È possibile utilizzare un piccolo numero di queste regioni epigenomiche e osservare l’intensità del segnale lì e prevedere quanto velocemente progredirà la malattia di qualcuno. Ciò convalida davvero l’ipotesi che l’epigenomica possa essere utilizzata come filtro per comprendere meglio il contributo del genoma della persona, afferma Fraenkel.

“Sfruttando il gran numero di campioni partecipanti e i dati estesi raccolti dal consorzio Answer SLA, questi studi sono stati in grado di testare rigorosamente se i cambiamenti osservati potrebbero essere artefatti dalle tecniche di raccolta, conservazione, elaborazione e analisi dei campioni o riflette veramente importanti aspetti biologici”, afferma Lyle Ostrow, Professore associato di neurologia presso la Lewis Katz School of Medicine della Temple University che non è stato coinvolto nello studio. “I ricercatori hanno sviluppato metodi standard per controllare queste variabili, per garantire che i risultati possano essere confrontati accuratamente. Tali studi sono incredibilmente importanti per accelerare lo sviluppo della terapia per la SLA, poiché consentiranno di analizzare insieme dati e campioni raccolti da diversi studi”.

Farmaci mirati

I ricercatori sperano ora di studiare ulteriormente queste regioni genomiche e di vedere come potrebbero guidare diversi aspetti della progressione della SLA in diversi sottogruppi di pazienti. Ciò potrebbe aiutare gli scienziati a sviluppare farmaci che potrebbero funzionare in diversi gruppi di pazienti e aiutarli a identificare quali pazienti dovrebbero essere scelti per gli studi clinici su tali farmaci, sulla base di marcatori genetici o epigenetici.

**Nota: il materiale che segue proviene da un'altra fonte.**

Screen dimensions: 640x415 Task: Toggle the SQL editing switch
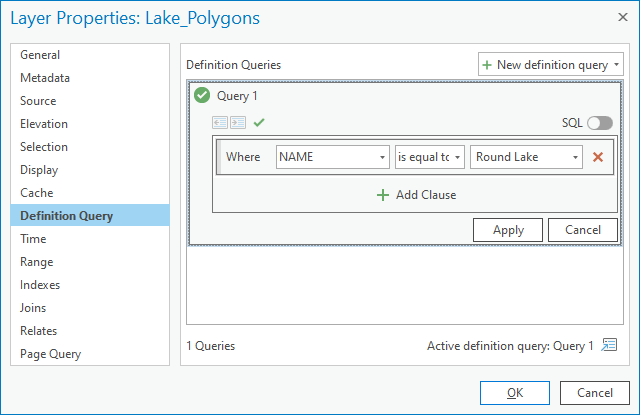(x=600, y=123)
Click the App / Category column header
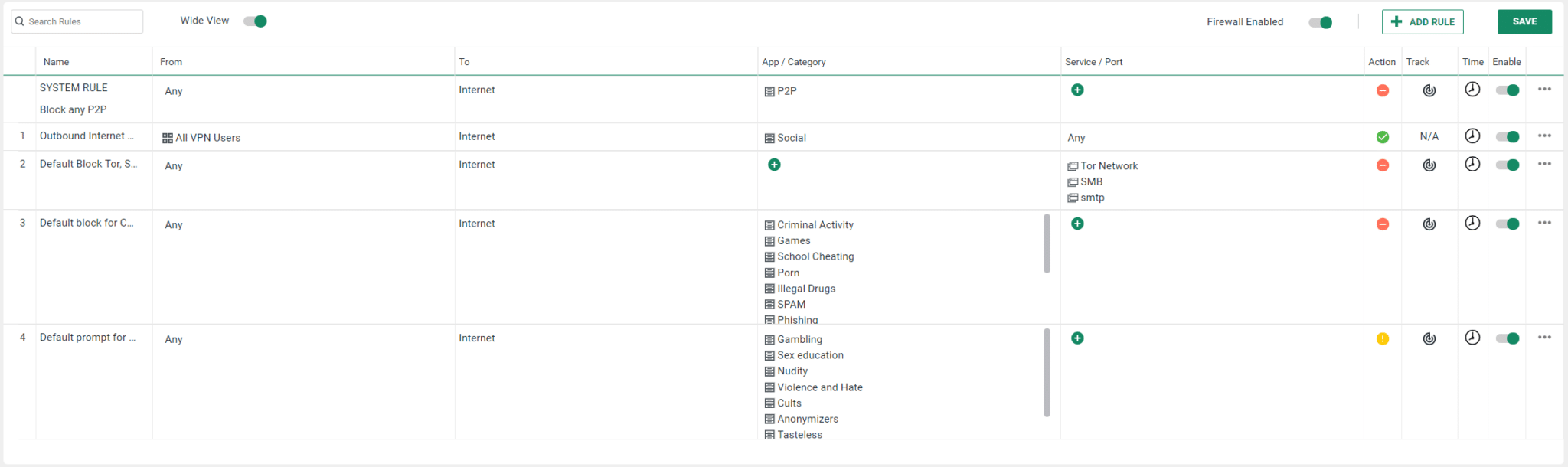Viewport: 1568px width, 467px height. point(793,62)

L’anno scorso, la Food and Drug Administration statunitense ha approvato un farmaco chiamato Tofersen, che può essere utilizzato nei pazienti affetti da SLA con una mutazione in un gene chiamato SOD1. Questo farmaco è molto efficace per quei pazienti che costituiscono circa l’1% della popolazione totale delle persone affette da SLA. La speranza di Fraenkel è che si possano sviluppare più farmaci e testarli su persone con altri fattori genetici della SLA.

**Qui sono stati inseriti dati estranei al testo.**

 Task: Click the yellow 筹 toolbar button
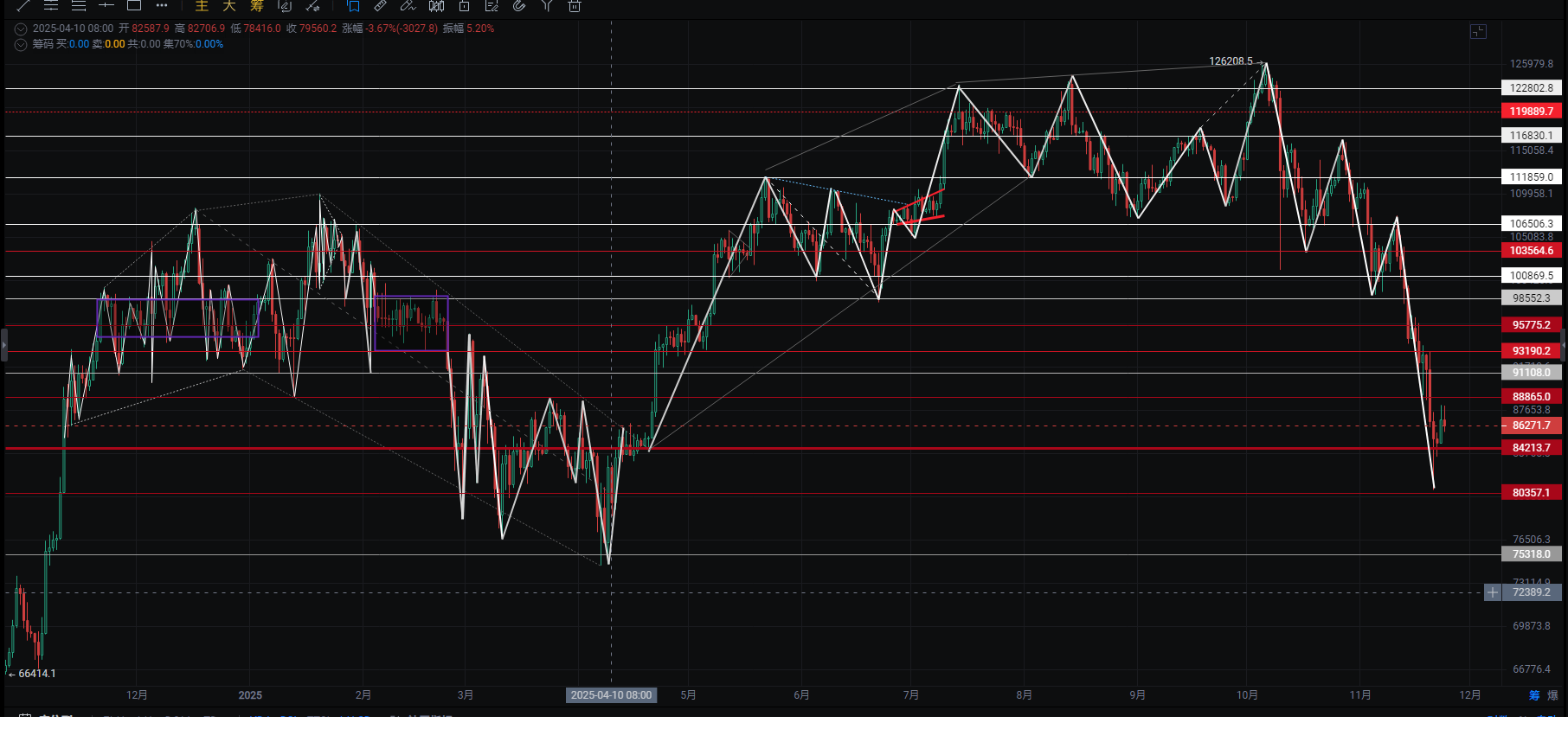point(257,6)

“Se avessi un farmaco come il Tofersen che funziona per l’1% dei pazienti e lo somministrassi in un tipico studio clinico di fase due, probabilmente non avresti nessuno con quella mutazione nello studio e questo tentativo avrebbe fallito. E quindi quel farmaco, che è una salvavita per le persone, non sarebbe mai riuscito a diffondersi”, dice Fraenkel.

Leggi anche:SLA e invecchiamento: lo stress nucleolare identificato come una possibile causa

Il team del MIT sta ora utilizzando un approccio chiamato analisi QTL (Quantitative Trait Locus) per cercare di identificare sottogruppi di pazienti affetti da SLA la cui malattia è determinata da specifiche varianti genomiche.

Possiamo integrare la genomica, la trascrittomica e l’epigenomica, come un modo per trovare sottogruppi di pazienti con SLA che hanno firme fenotipiche distinte da altri pazienti con SLA e controlli sani“, afferma Tsitkov. “Abbiamo già alcuni potenziali successi in quella direzione“, ha aggiunto.